El jefe comunal aprovechó la reciente foto entre Cristina Fernández de Kirchner y el gobernador Ricardo Quintela para marcar distancia y plantear un ultimátum: el peronismo debe reinventarse, dejar atrás los personalismos y reafirmar un compromiso absoluto con la honestidad.
“Ese ciclo político ya terminó”
Brizuela y Doria reconoció que el kirchnerismo dejó políticas relevantes, pero dejó claro que el tiempo histórico ya pasó. Y que insistir con los mismos nombres implica estancar a un movimiento que perdió capacidad de representar al conjunto.
Según el intendente, el peronismo nacional necesita un recambio profundo: “Hacen falta caras nuevas que conduzcan y redefinan el justicialismo para lo que viene”. La señal es inequívoca: no más hegemonías ni liderazgos eternos.
La frase que sacudió al peronismo: “No existe el ‘robaba pero hacía’”
El golpe más fuerte fue dirigido a una de las justificaciones más repetidas en la última década. Brizuela y Doria rechazó de plano cualquier intento de normalizar la corrupción bajo el pretexto de resultados positivos.

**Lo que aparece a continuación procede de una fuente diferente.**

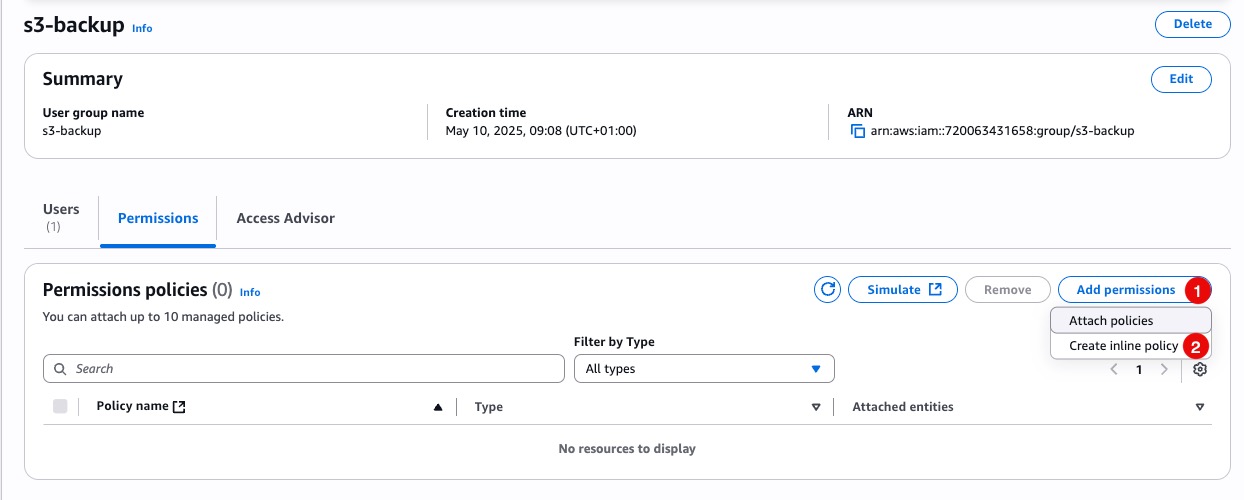Expand the Filter by Type dropdown

coord(704,369)
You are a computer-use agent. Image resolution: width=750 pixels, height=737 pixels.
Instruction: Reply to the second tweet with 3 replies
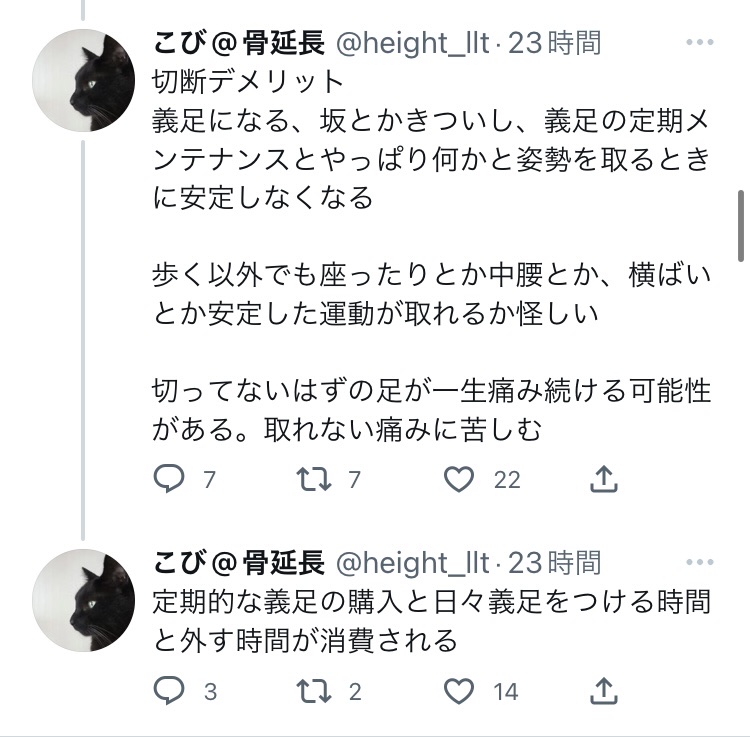click(169, 691)
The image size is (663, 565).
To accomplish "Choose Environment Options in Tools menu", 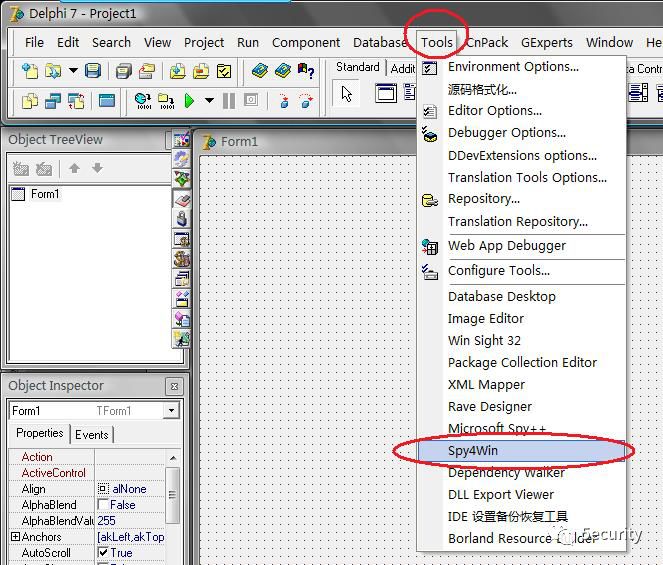I will (513, 67).
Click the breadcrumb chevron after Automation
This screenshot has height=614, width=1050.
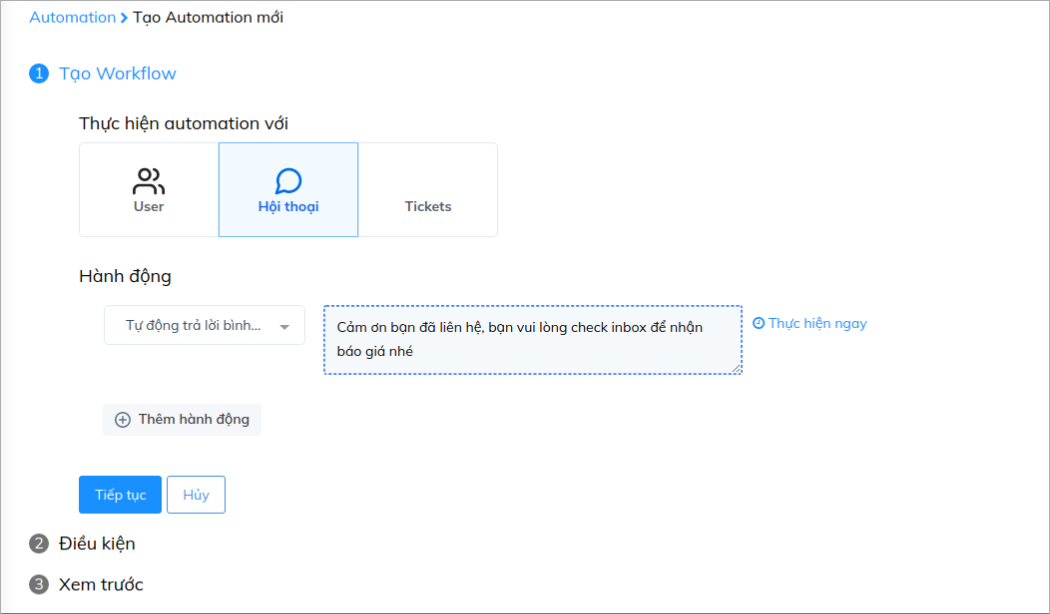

Aseguró que el ejercicio de la función pública exige un estándar moral mínimo y que el país no puede seguir naturalizando prácticas que socavan la credibilidad social: “Hay que hacer, pero también hay que ser honesto. No hay atenuantes”.

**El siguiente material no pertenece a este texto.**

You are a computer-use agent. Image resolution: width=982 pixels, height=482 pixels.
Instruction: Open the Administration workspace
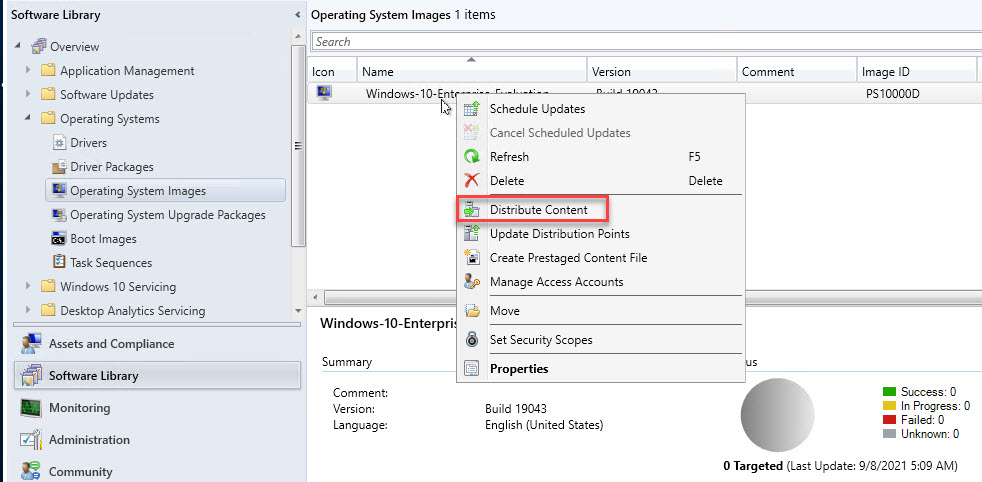click(89, 440)
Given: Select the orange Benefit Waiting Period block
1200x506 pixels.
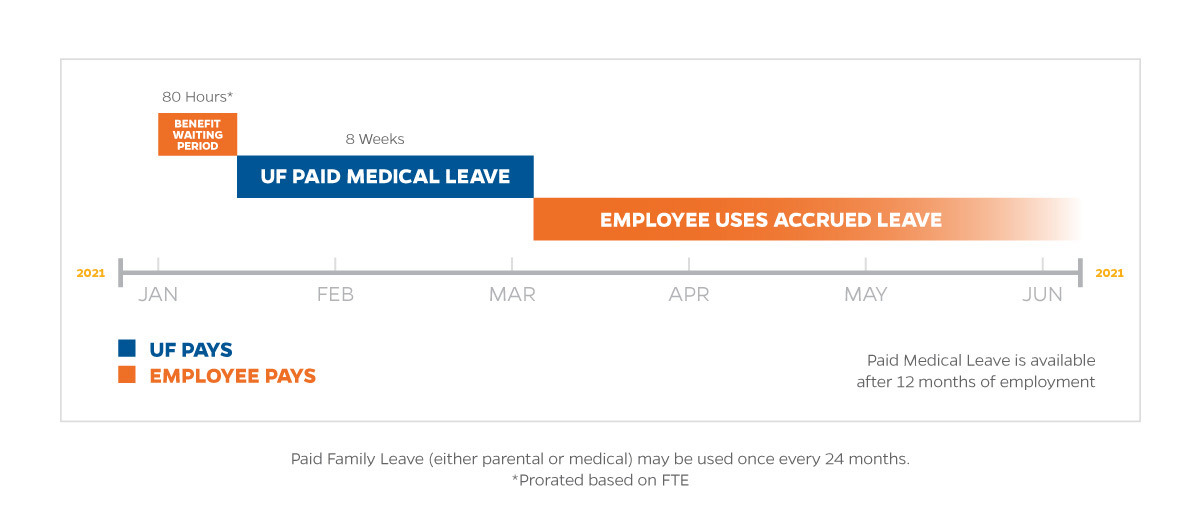Looking at the screenshot, I should click(197, 134).
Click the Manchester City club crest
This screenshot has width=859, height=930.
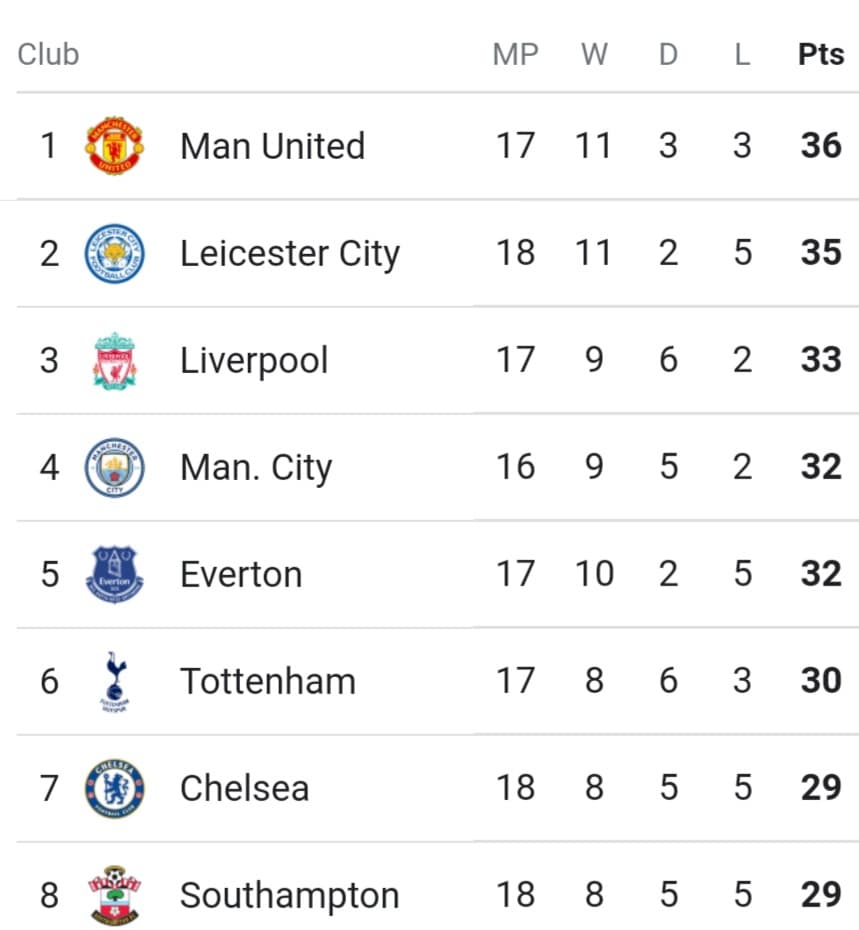(x=114, y=467)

Con esa frase, el intendente quebró un tabú dentro del espacio: poner en cuestión un hábito discursivo que muchos dirigentes prefieren no tocar.
Un peronismo sin etiquetas: justicia social como único faro
Brizuela y Doria también se desmarcó del kirchnerismo en términos doctrinarios. Rechazó los “ismos” que, según él, deforman la identidad del justicialismo y lo encierran en lógicas facciosas que le quitan amplitud.

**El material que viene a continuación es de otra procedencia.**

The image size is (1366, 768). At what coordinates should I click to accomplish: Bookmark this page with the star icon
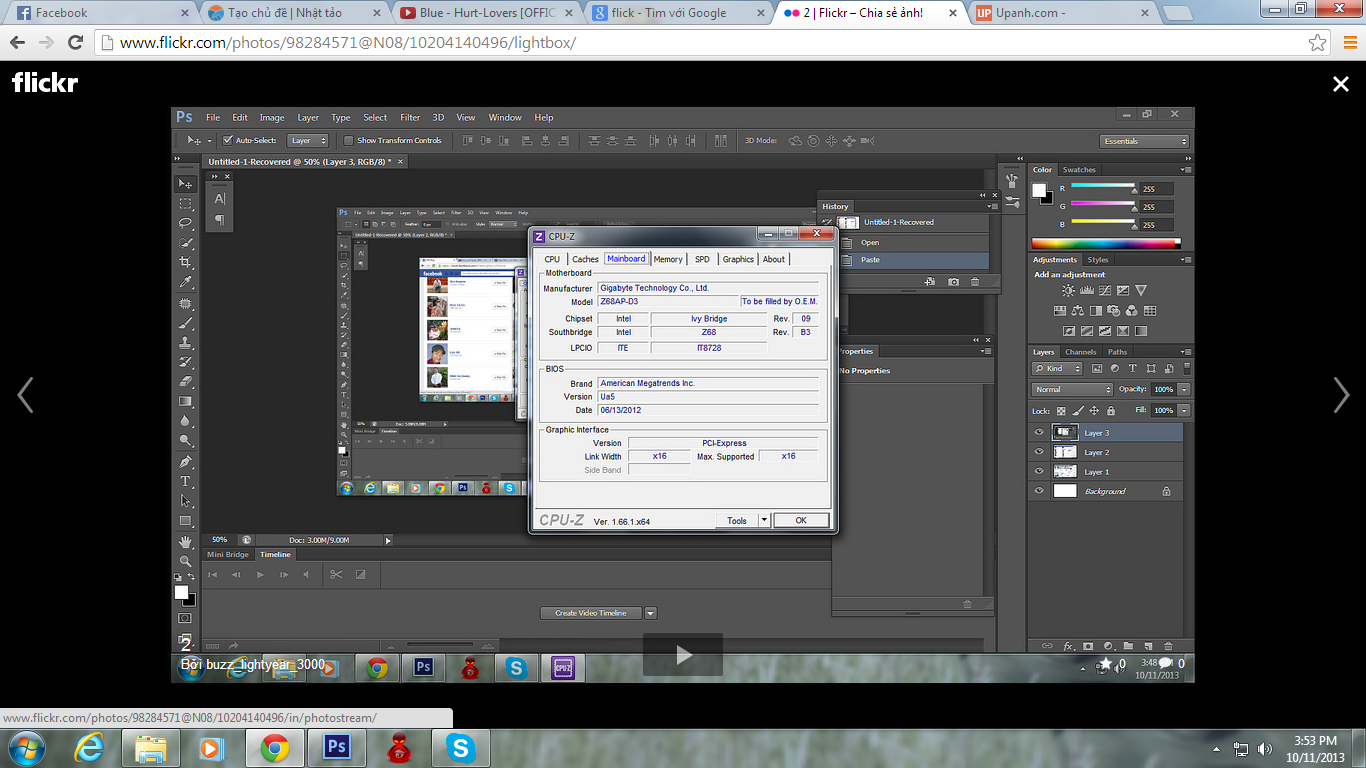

“Soy justicialista. No kirchnerista, ni de ningún ismo. Creo en la justicia social y en la igualdad de oportunidades”, afirmó, subrayando que el movimiento debe volver a esas bases para recuperar legitimidad.
Un mensaje que complica a Quintela
El discurso no cayó en el vacío. El gobernador Ricardo Quintela viene de un encuentro público con Cristina Kirchner y busca sostener la unidad del espacio en medio de presiones internas y tensiones con el gobierno nacional.
La declaración del intendente de Chilecito pone en agenda un reclamo que ya circulaba en privado: la necesidad de una renovación real, y no apenas cosmética, dentro del peronismo riojano y nacional.
Brizuela y Doria no solo abrió la discusión. La convirtió en un debate inevitable.